* Input material:
<<<<

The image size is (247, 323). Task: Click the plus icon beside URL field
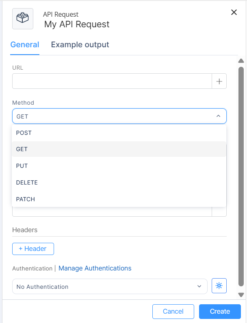click(x=219, y=81)
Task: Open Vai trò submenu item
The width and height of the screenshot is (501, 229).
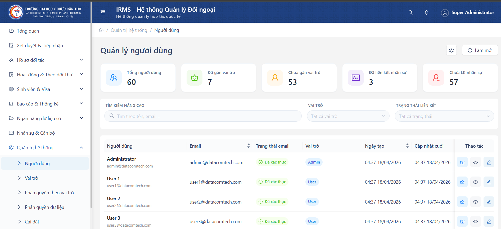Action: [x=31, y=178]
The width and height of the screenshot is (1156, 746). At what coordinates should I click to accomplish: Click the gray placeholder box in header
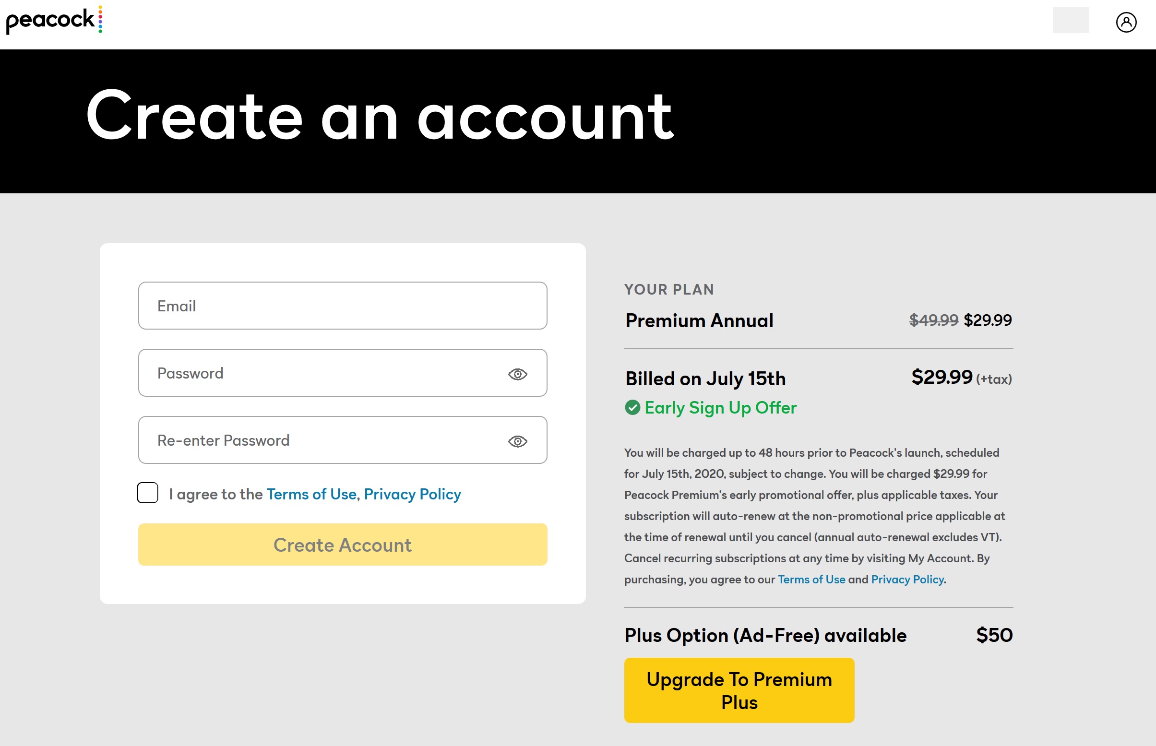point(1070,20)
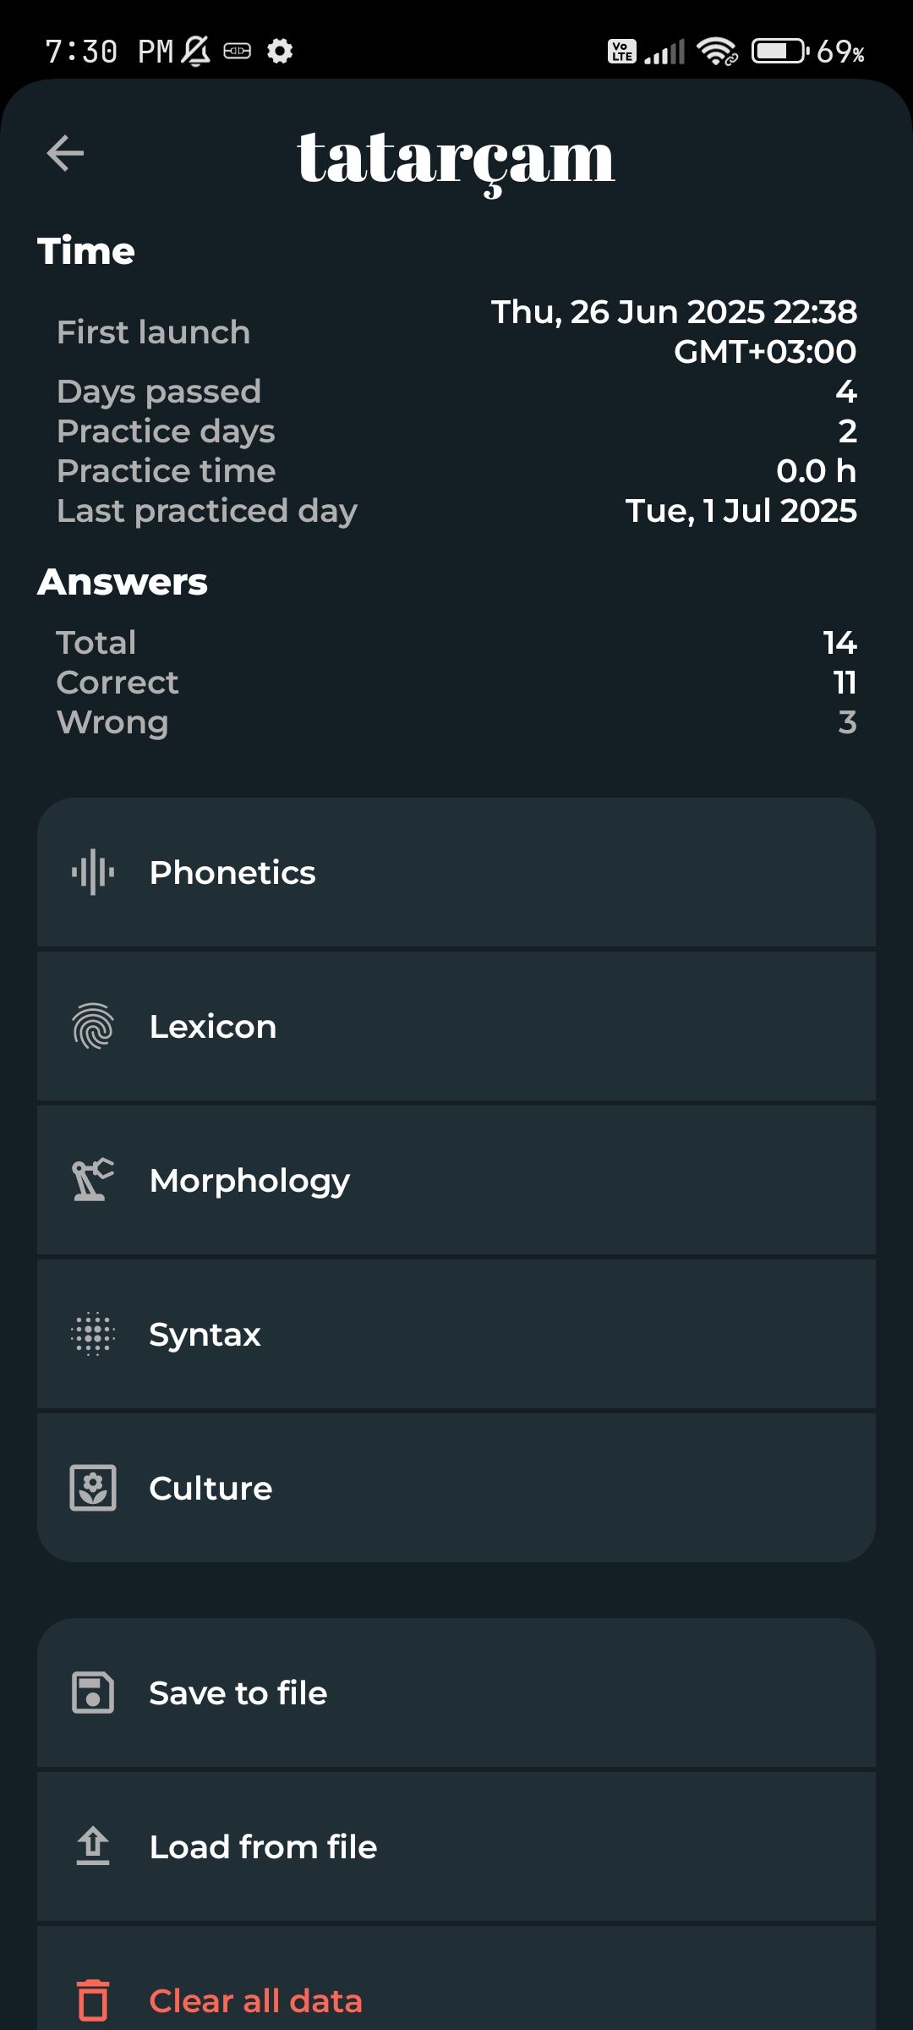Tap the Culture flower icon
The image size is (913, 2030).
93,1488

>>>>

* Problem to solve: Could you restate the material word for word, skipping any pictures it holds?

* Finished exercise:
The image size is (247, 323). Task: Click the plus icon beside URL field
click(x=219, y=81)
Task: Open Vai trò submenu item
The width and height of the screenshot is (501, 229).
Action: [x=31, y=178]
The width and height of the screenshot is (1156, 746). At what coordinates should I click to accomplish: Click the gray placeholder box in header
point(1070,20)
Tap the Culture flower icon
The image size is (913, 2030).
93,1488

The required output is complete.